(Screenshot and document pointing data)
┄┄┄┄┄┄┄┄┄┄┄┄┄┄┄┄┄┄┄┄

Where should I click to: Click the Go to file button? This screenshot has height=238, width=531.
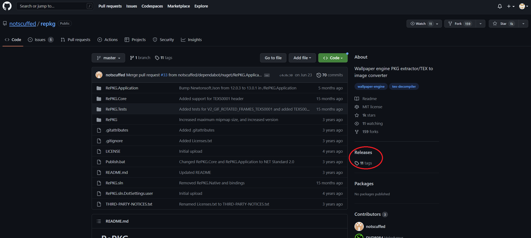click(x=273, y=58)
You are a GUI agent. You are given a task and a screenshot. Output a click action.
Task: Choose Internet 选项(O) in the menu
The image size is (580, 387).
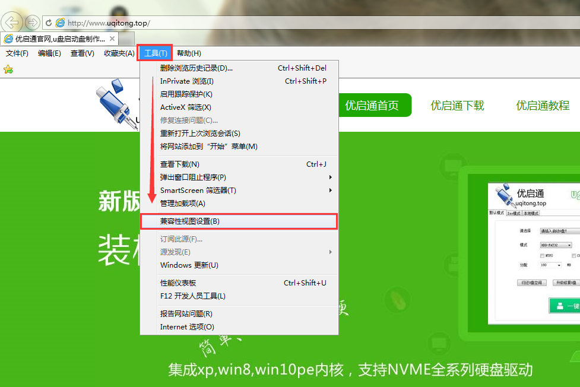point(187,327)
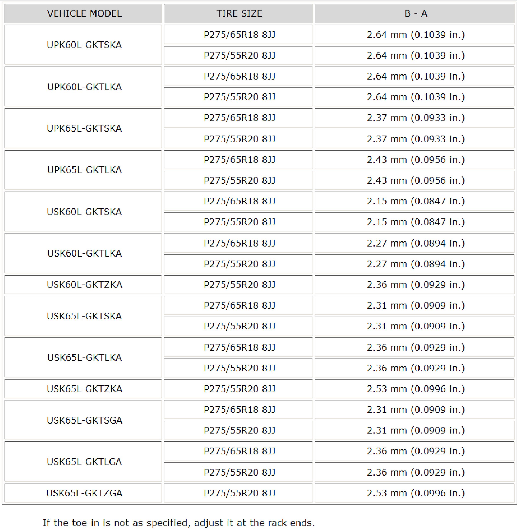Click the B - A value for USK65L-GKTZKA
The height and width of the screenshot is (529, 517).
coord(415,389)
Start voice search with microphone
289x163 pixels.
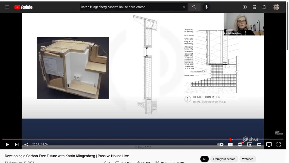click(206, 7)
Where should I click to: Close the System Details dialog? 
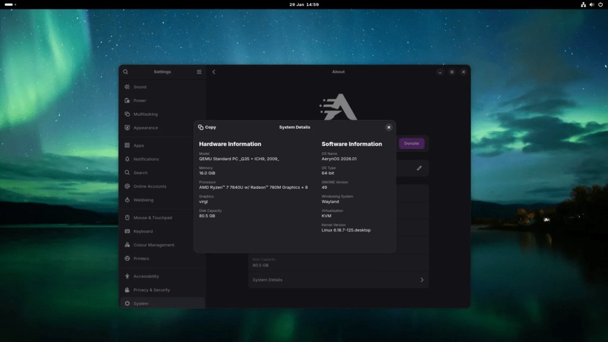[x=389, y=127]
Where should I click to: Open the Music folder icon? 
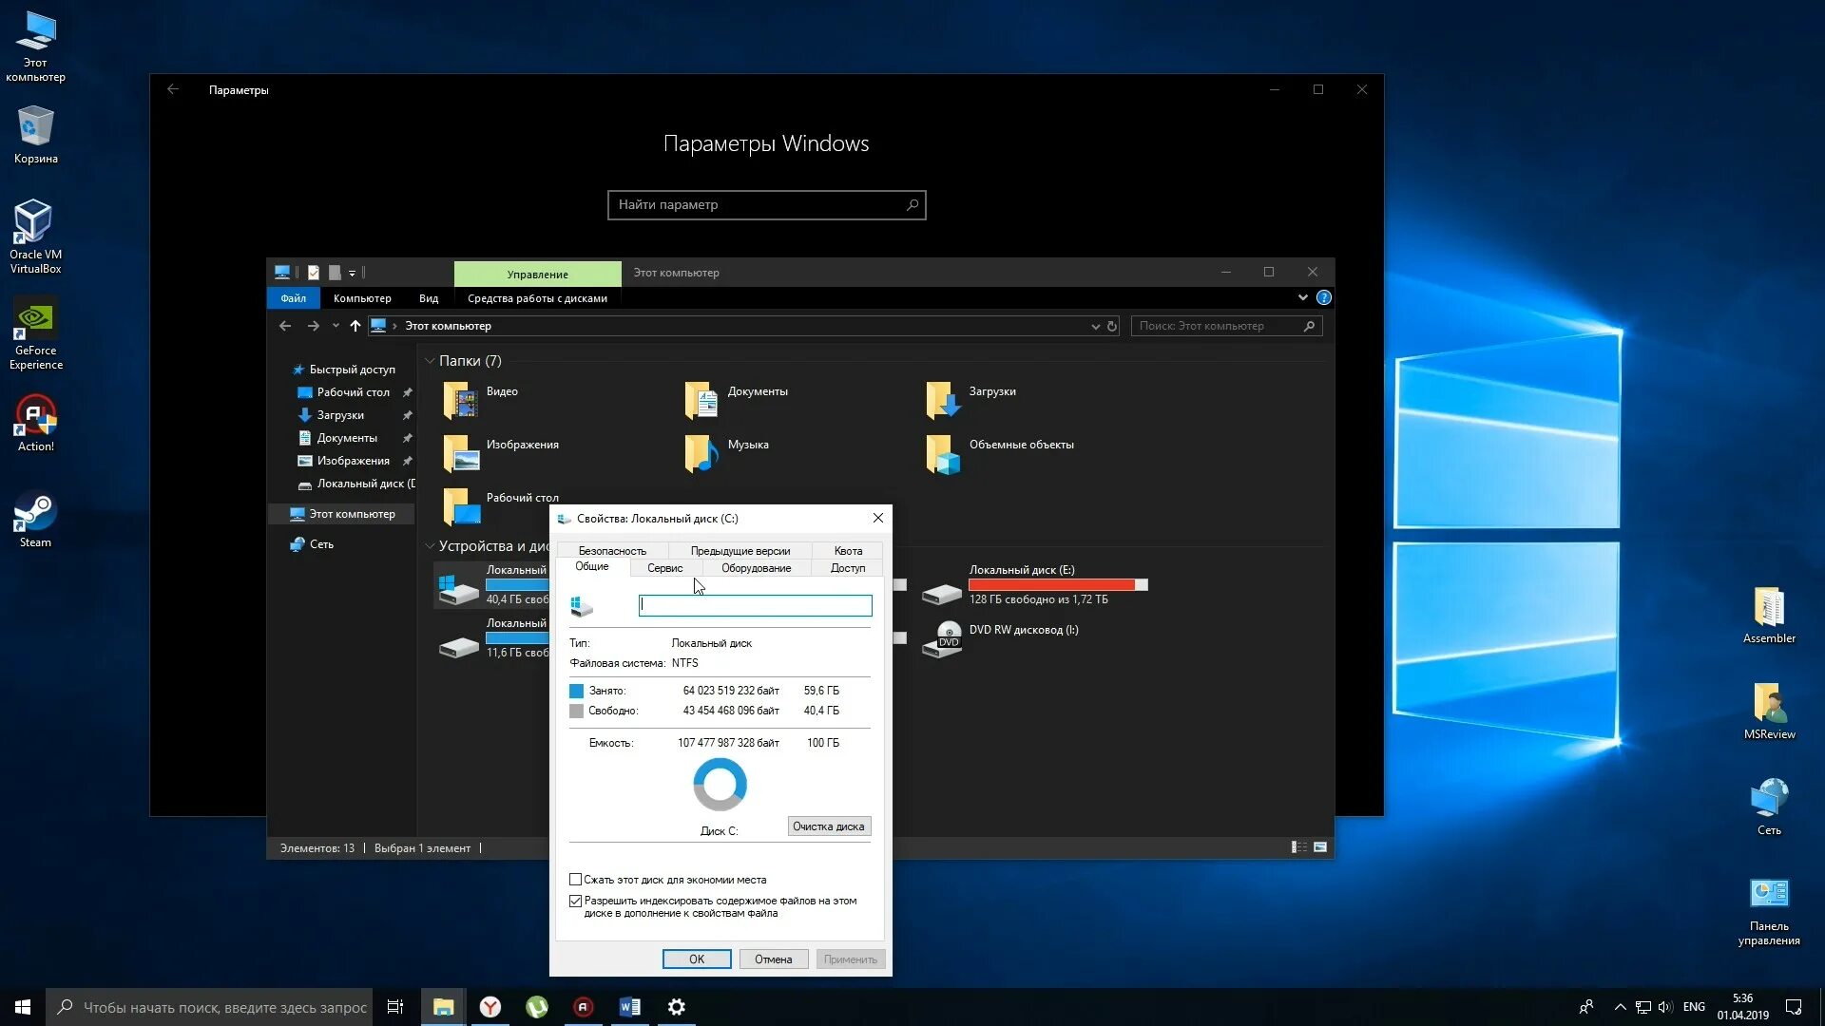[x=701, y=453]
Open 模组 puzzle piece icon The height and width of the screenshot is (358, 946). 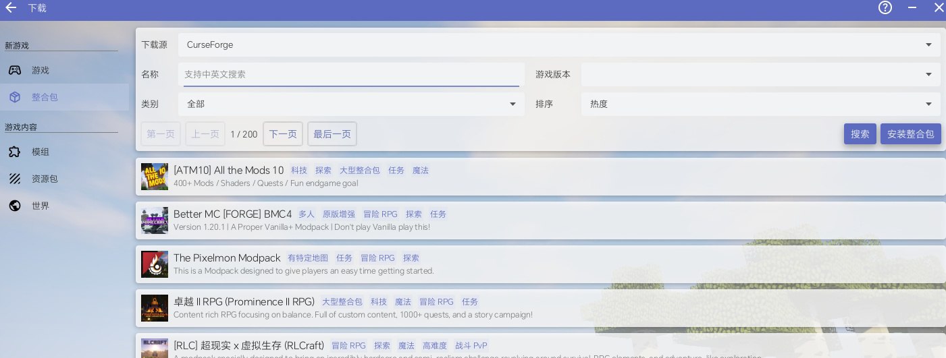coord(14,152)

┄┄┄┄┄┄┄┄┄┄┄┄┄┄┄┄┄┄┄┄

* **STATED GOAL**:
Rewrite the entries from the very start through the line that contains "click(206, 7)", swapping "voice search" for "audio search" and keeping everything else the same. Leave the pictures out of your version.

* **COMPLETE ANSWER**:
Where should I click to: Click the Go to file button? This screenshot has height=238, width=531.
click(x=273, y=58)
You are a GUI agent. You are given a task and a screenshot. Output a click action.
Task: Choose Internet 选项(O) in the menu
The image size is (580, 387).
point(187,327)
Click the B - A value for USK65L-GKTZKA
The height and width of the screenshot is (529, 517).
coord(415,389)
Start audio search with microphone
289x163 pixels.
click(206, 7)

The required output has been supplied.